Britney Spears was influenced by "If" for videos such as "I'm a Slave 4 U", saying "Janet's video for 'If'. I saw that, and I admired it and wanted to be like her," calling Jackson a "powerful role model" with "her own identity". Elements of the "If" choreography has been referenced frequently, including "multiple videos" by Britney Spears, Beyoncé, Lady Gaga, Jennifer Lopez, Pink, Ciara, Mýa, Missy Elliott, and N' Sync, with specific examples including Christina Milian's "Dip It Low", Lil' Kim's "No Matter What They Say", and Paula Abdul's "My Love Is for Real". 'N Sync also performed the video's dance breakdown during the opening performance on their debut tour and in their "I Want You Back" video. A critique of the video added, "Women want to be her. The gays want to be like her. Men want to do morally questionable things to her... The current crop of artists, "including Gaga, Rihanna, Beyoncé, Britney etc ALL follow her trail-blazing footsteps."

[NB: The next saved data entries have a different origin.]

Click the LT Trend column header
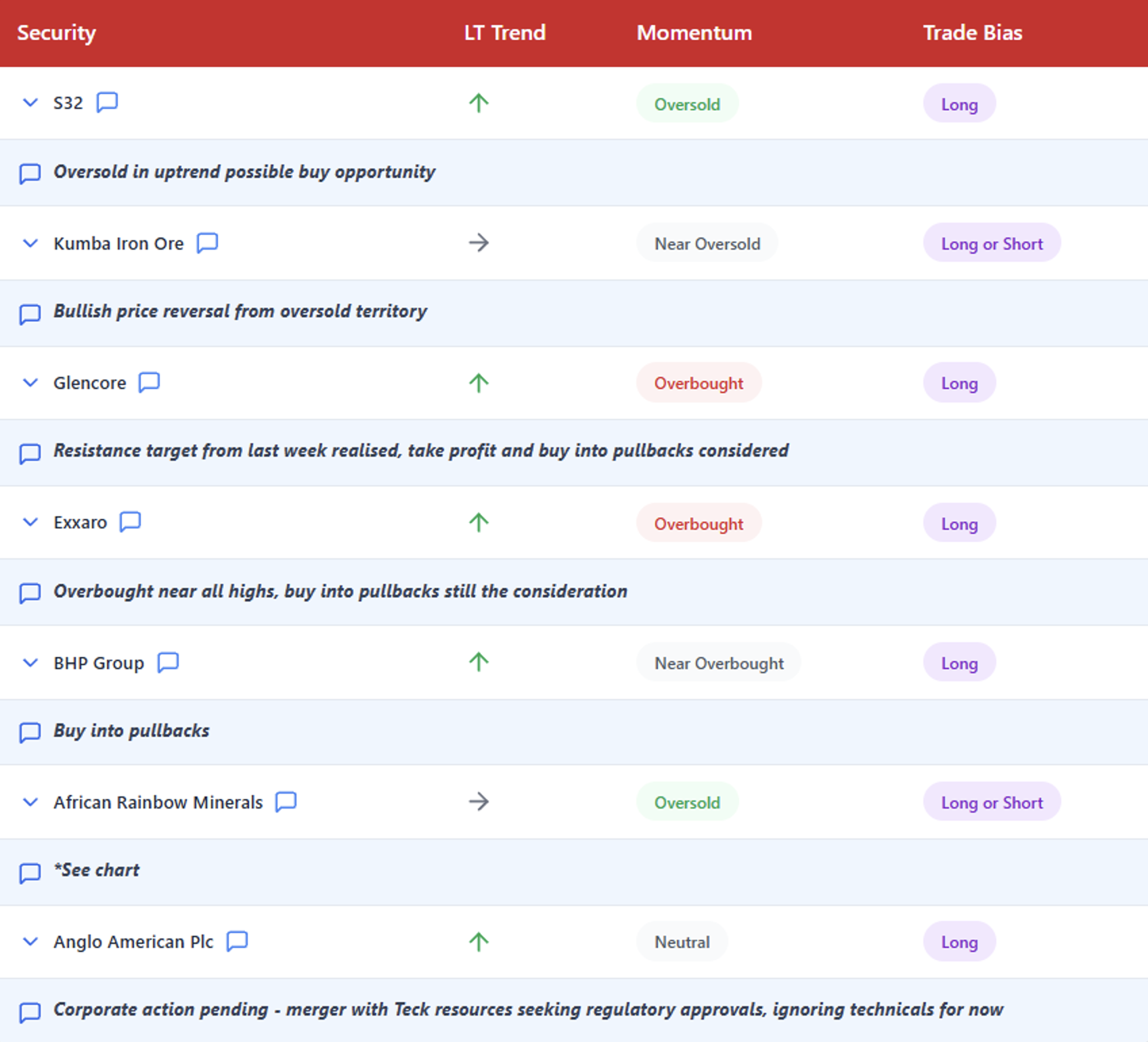The height and width of the screenshot is (1042, 1148). [505, 32]
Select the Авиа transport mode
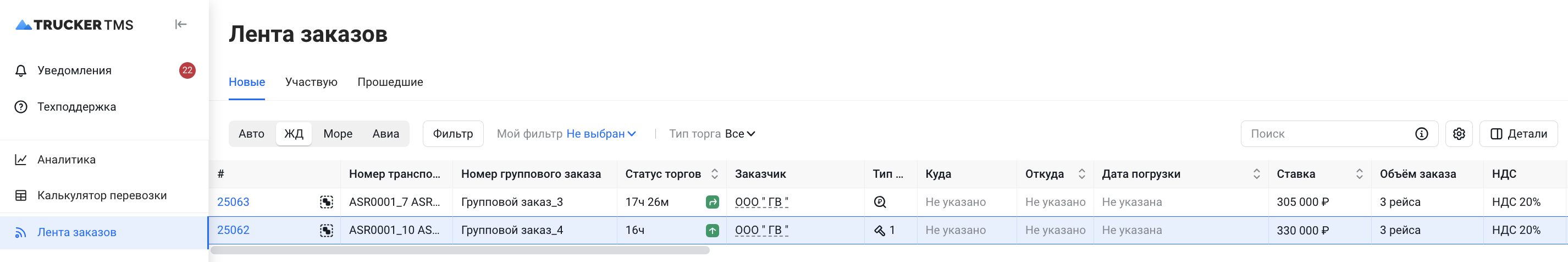 [386, 133]
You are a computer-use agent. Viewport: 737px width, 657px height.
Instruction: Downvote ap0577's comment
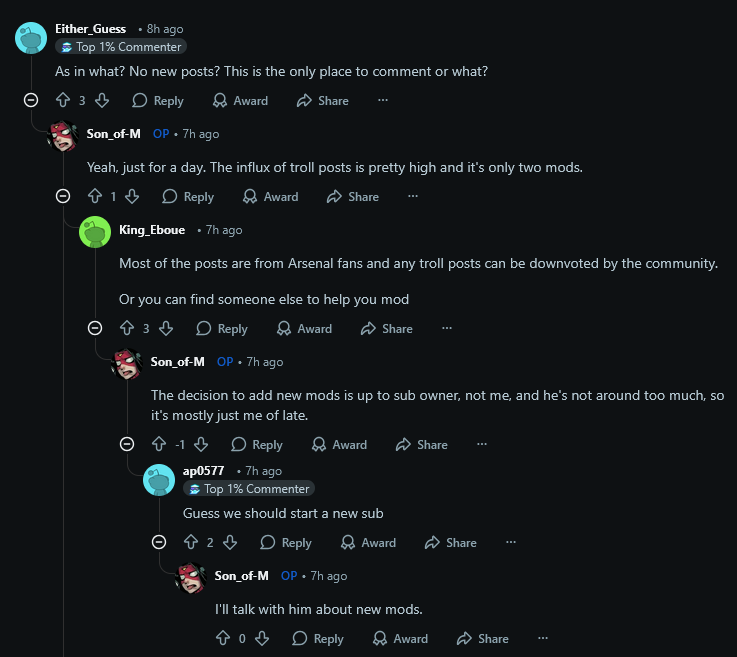(230, 542)
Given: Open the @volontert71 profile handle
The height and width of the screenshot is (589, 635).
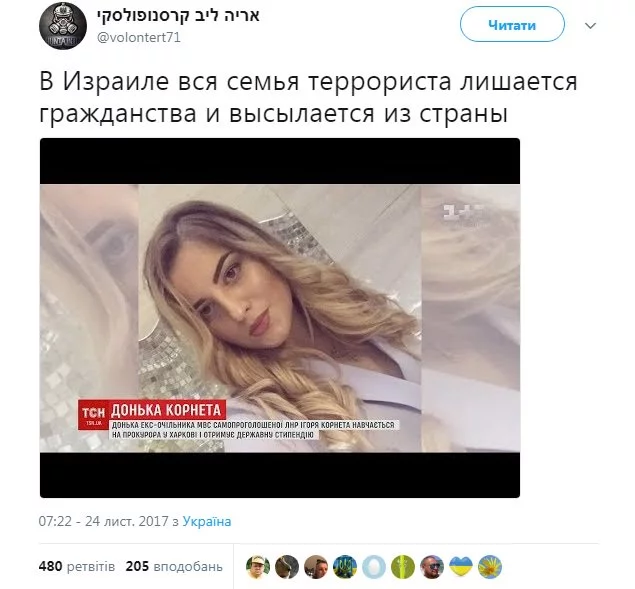Looking at the screenshot, I should [x=139, y=38].

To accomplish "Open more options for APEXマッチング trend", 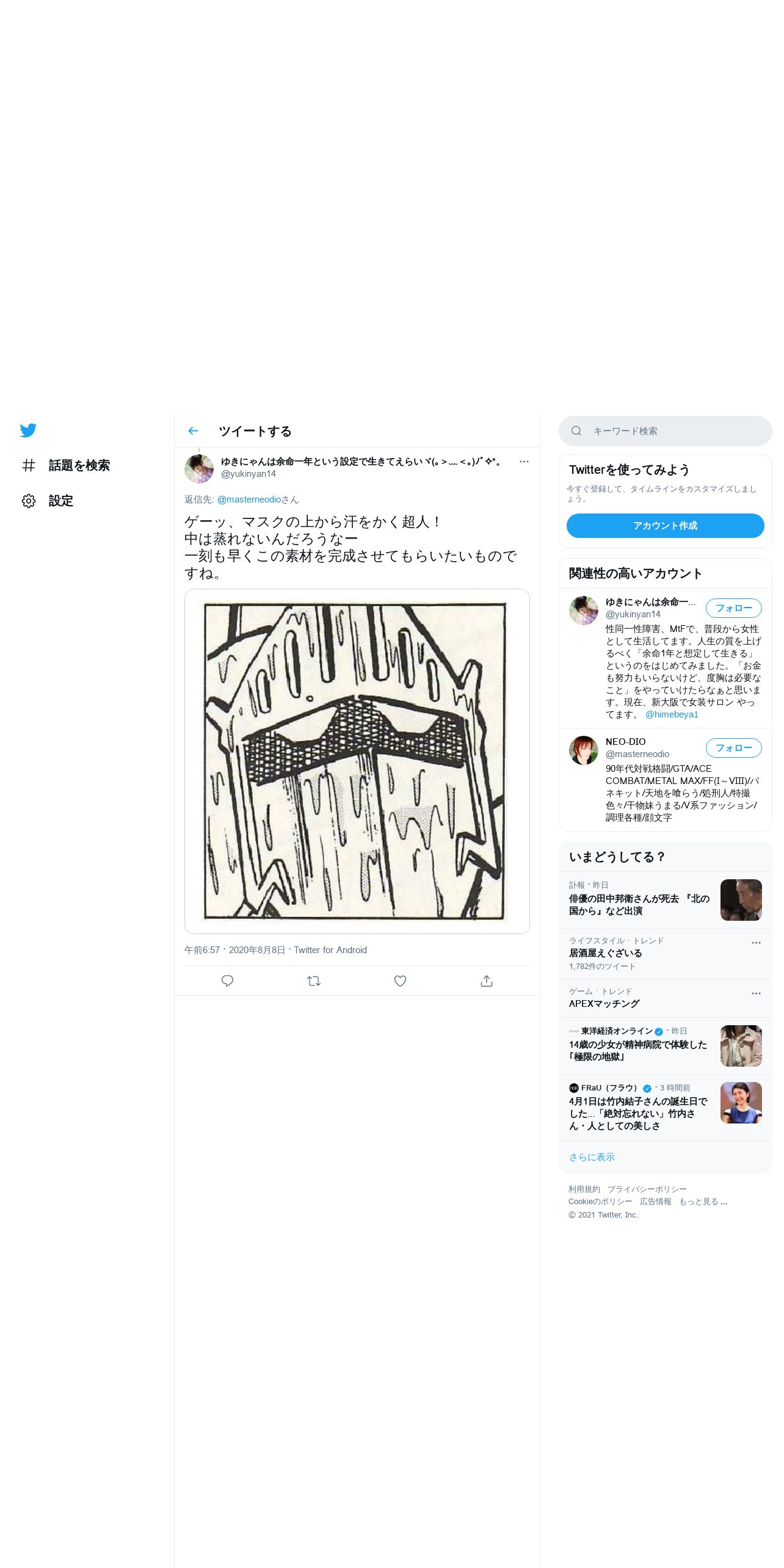I will [756, 993].
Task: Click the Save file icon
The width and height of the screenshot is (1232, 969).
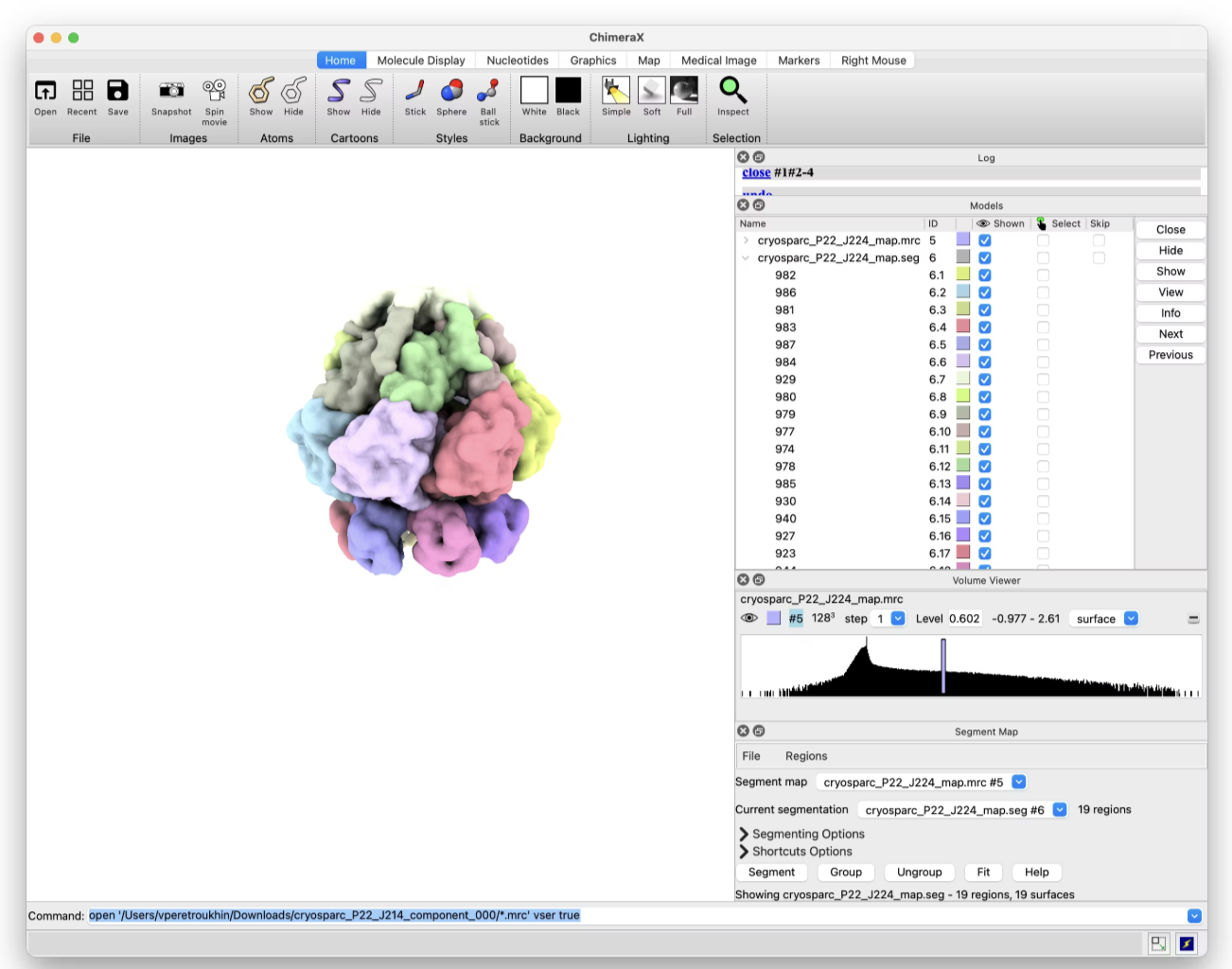Action: pyautogui.click(x=117, y=91)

Jackson's videography, the "If" video in particular, helped establish Tina Landon's career as a legendary choreographer, with many subsequent female pop artists, including Britney Spears, Rihanna, Jennifer Lopez, Pink, Shakira, and Christina Aguilera, requesting to work with her for their own music videos and projects.

==Live performances==
Jackson performed the song as a medley with "That's the Way Love Goes" at the MTV Video Music Awards on September 2, 1993. She wore a leather crop top and jeans for this performance. The performance was introduced by actor Christian Slater, who declared Jackson to have "the sexiest bellybutton I've ever seen" during the announcement. The MTV Video Music Awards performance is often considered one of the most infamous and intricate performances of Jackson's career. Complex considered the performance among "The 25 Sexiest Moments in VMA History," commenting "when Britney and Christina were busy dealing with midterms and acne, Janet Jackson was the queen of bringing sexy to the VMA stage. Though it'd no doubt be considered tame by today's standards, Janet's exposed stomach and bra made for the hottest performance of the year."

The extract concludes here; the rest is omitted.